Итогом стал развод и возвращение в родной город, где под окнами их аудитории все так же стояли невозмутимые дубы. Работал он на разных неинтересных работах, продолжал попытки писать (окружающие не понимали того, что он пишет, да и сам он не всегда понимал), и временами думалось ему: а что же дальше, где просвет и есть ли вообще этот просвет? И возможно ли быть счастливым? Подобные размышления по вечерам, а особенно по ночам, когда не спится, сердце колотится, тычется в ребра, словно пытается вырваться наружу, ошалев от двух десятков сигарет, а мир облит липкой слепой темнотой, подобные размышления заставили его обратиться к прошлому, проследить всю свою сознательную жизнь, чтобы найти истоки нынешнего беспросветного существования.
И медленно, не сразу, разгораясь постепенно, как зарево далекого пожара (он и тут не мог обойтись без штампов), нависая и обезоруживая, но – пришло. Пришло – понимание.
Поворотные пункты. Все дело в поворотных пунктах.
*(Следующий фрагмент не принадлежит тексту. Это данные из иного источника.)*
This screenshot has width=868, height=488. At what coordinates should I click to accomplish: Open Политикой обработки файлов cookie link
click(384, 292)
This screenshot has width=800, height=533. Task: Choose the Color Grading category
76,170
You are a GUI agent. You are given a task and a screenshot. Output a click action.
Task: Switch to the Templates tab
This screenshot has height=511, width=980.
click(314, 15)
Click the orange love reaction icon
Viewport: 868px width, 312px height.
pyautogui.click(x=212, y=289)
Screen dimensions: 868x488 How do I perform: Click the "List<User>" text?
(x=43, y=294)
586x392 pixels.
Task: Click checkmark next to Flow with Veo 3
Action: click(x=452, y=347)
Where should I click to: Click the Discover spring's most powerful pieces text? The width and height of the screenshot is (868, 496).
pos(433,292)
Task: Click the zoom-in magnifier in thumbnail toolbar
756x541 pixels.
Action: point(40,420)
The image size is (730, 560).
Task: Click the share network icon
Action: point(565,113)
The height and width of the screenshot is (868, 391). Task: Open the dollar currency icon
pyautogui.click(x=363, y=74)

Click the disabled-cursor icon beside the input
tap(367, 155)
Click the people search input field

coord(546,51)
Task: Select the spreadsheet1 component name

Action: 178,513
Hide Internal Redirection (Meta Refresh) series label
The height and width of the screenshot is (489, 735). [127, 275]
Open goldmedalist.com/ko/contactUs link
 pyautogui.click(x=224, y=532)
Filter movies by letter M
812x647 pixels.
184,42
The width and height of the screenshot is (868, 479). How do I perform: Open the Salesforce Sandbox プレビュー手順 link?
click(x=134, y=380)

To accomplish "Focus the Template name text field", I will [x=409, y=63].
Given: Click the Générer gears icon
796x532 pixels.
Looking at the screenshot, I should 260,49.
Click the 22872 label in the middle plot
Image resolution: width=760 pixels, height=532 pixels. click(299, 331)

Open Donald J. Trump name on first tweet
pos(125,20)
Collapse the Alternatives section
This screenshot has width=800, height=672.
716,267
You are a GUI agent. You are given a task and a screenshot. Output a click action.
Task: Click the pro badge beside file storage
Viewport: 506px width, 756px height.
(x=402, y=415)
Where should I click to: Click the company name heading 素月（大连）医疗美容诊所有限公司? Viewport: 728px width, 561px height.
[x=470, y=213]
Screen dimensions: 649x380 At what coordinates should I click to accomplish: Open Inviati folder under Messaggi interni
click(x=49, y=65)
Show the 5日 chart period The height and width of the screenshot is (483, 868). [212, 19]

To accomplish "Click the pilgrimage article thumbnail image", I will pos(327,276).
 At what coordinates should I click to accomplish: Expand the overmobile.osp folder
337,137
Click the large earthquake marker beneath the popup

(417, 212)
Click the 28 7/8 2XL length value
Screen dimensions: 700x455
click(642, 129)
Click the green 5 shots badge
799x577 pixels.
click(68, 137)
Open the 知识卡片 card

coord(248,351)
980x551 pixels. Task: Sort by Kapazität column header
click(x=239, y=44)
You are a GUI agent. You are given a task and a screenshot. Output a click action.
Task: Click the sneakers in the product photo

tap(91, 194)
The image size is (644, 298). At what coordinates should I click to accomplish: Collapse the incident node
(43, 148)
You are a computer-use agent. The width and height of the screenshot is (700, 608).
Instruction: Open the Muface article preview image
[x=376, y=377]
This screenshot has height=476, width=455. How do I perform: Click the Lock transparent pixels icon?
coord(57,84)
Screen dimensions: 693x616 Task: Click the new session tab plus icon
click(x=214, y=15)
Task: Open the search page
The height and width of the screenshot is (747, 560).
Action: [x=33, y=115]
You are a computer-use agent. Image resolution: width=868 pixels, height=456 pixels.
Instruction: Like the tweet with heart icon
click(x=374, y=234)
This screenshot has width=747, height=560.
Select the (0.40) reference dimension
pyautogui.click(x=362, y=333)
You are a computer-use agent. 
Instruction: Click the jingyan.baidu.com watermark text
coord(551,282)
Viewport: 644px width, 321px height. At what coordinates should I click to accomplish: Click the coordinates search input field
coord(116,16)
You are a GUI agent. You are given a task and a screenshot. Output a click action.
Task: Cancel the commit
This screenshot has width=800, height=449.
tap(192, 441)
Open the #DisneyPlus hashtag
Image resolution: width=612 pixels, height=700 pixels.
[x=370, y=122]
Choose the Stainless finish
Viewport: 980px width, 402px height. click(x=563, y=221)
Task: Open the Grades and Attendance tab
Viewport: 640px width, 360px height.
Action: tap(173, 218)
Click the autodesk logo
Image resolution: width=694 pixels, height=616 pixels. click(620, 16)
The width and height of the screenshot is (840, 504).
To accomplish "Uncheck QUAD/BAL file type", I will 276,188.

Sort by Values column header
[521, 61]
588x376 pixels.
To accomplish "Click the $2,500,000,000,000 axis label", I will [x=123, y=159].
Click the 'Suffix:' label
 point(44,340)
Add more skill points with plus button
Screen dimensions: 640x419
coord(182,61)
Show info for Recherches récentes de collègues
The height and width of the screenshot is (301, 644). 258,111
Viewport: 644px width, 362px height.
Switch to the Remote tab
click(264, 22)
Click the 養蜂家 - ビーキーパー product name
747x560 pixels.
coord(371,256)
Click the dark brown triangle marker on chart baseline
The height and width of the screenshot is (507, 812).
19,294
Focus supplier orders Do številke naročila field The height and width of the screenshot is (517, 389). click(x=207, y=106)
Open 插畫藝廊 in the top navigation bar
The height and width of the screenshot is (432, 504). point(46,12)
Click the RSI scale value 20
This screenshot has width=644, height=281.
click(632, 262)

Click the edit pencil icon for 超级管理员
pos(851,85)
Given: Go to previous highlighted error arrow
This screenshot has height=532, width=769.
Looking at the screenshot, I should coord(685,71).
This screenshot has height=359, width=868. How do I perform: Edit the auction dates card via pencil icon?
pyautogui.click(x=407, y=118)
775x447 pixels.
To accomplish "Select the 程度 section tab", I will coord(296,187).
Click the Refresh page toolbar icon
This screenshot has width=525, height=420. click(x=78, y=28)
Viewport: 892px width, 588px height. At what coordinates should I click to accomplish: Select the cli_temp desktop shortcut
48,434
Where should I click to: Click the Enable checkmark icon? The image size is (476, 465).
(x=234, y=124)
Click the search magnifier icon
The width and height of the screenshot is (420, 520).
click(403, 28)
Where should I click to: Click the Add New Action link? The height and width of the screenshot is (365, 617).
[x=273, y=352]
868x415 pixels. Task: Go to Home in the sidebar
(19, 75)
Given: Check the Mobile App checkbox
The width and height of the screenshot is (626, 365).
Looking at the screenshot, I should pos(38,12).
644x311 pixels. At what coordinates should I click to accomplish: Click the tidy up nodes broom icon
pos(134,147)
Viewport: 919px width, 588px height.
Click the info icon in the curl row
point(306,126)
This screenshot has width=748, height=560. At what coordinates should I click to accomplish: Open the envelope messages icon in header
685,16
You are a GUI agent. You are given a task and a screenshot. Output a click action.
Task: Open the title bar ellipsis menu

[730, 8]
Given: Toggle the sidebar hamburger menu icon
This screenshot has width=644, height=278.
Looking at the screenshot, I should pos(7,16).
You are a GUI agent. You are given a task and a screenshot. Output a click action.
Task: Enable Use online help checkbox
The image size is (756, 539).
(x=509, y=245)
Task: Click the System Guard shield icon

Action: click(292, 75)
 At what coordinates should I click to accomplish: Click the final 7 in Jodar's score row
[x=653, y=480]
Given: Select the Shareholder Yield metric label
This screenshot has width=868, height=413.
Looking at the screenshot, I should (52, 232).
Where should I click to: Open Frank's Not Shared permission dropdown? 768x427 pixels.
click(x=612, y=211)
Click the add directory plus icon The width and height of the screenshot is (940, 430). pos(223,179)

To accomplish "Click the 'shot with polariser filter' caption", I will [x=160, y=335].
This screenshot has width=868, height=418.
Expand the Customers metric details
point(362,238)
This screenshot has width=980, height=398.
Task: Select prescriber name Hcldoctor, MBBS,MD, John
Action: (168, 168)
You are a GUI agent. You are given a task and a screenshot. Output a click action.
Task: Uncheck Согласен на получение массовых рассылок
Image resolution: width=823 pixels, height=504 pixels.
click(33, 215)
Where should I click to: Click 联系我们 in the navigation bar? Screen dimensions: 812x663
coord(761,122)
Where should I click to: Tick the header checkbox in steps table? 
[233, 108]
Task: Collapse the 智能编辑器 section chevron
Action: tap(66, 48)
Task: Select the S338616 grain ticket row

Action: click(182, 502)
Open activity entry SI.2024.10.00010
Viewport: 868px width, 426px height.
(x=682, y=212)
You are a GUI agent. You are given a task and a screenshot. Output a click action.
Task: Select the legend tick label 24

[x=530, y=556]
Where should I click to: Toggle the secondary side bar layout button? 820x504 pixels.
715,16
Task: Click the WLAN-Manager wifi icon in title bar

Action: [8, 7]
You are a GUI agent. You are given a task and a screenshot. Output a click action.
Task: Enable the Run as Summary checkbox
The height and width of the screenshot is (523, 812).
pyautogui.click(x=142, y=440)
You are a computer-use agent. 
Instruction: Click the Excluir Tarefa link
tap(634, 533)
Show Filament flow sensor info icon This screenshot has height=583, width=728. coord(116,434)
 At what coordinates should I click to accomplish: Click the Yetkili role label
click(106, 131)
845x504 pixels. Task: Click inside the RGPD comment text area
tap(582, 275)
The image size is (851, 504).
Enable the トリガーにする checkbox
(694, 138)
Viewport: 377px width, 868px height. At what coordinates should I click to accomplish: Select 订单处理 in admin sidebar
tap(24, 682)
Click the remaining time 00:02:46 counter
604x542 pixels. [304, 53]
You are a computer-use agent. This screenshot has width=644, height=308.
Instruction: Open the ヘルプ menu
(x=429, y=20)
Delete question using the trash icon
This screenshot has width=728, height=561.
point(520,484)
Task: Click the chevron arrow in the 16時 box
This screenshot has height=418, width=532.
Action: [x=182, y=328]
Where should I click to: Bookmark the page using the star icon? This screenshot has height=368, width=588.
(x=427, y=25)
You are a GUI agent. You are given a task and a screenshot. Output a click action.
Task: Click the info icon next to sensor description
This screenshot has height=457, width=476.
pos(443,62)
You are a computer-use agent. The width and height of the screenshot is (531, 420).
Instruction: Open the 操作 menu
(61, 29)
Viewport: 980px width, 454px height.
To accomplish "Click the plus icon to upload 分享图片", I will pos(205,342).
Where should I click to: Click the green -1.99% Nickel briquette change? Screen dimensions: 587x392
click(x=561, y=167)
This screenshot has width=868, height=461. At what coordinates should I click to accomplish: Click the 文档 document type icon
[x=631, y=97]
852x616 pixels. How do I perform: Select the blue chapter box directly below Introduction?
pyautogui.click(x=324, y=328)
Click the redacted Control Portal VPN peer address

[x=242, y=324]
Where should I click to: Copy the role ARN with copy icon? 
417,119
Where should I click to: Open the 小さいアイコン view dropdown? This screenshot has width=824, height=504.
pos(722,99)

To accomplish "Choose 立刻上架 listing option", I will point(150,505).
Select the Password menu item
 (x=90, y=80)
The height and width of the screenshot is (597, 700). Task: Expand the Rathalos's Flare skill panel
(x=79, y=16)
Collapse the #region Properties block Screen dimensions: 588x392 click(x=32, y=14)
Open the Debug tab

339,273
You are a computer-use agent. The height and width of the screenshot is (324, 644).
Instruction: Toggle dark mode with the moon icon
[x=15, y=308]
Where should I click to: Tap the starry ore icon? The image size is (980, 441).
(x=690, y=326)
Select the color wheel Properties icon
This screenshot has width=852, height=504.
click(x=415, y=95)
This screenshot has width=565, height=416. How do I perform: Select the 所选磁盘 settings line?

Вот шагает человек по дороге жизни (опять тривиальнейшее сравнение – но что поделаешь?), или, скажем, несет его река времени – и вот стоп: развилка дорог, и на развилке, как водится, камень. Поступок. Событие. Сделаешь так – пошагаешь дальше по правой дороге. Сделаешь этак – по левой. И если бы все было так просто. Он-то ведь понял и другое. Человек не сворачивает у этого придорожного камня, а раздваивается – и теперь шагают по разным дорогам два разных человека. До следующих своих развилок, где все вновь повторяется – и вот уже не два, а четыре-восемь-шестнадцать-тридцать два – и все существуют в разных вероятных мирах, все продолжают идти своими дорогами, оставаясь, по сути, одним и тем же человеком и вместе с тем – разными людьми. Один поступок рождает как минимум два мира, а может родить и три – поступать-то можно и так, и этак, и еще как-нибудь; следующий – еще два или три, или четыре – и несется сквозь время неслышная лавина дробящихся и множащихся миров, а ведь это только миры одного человека. А если двух? Тысячи? Пяти миллиардов? Вселенная, оказывается, пронизана такими мирами, они – суть ее, основа, надежда и отчаянье...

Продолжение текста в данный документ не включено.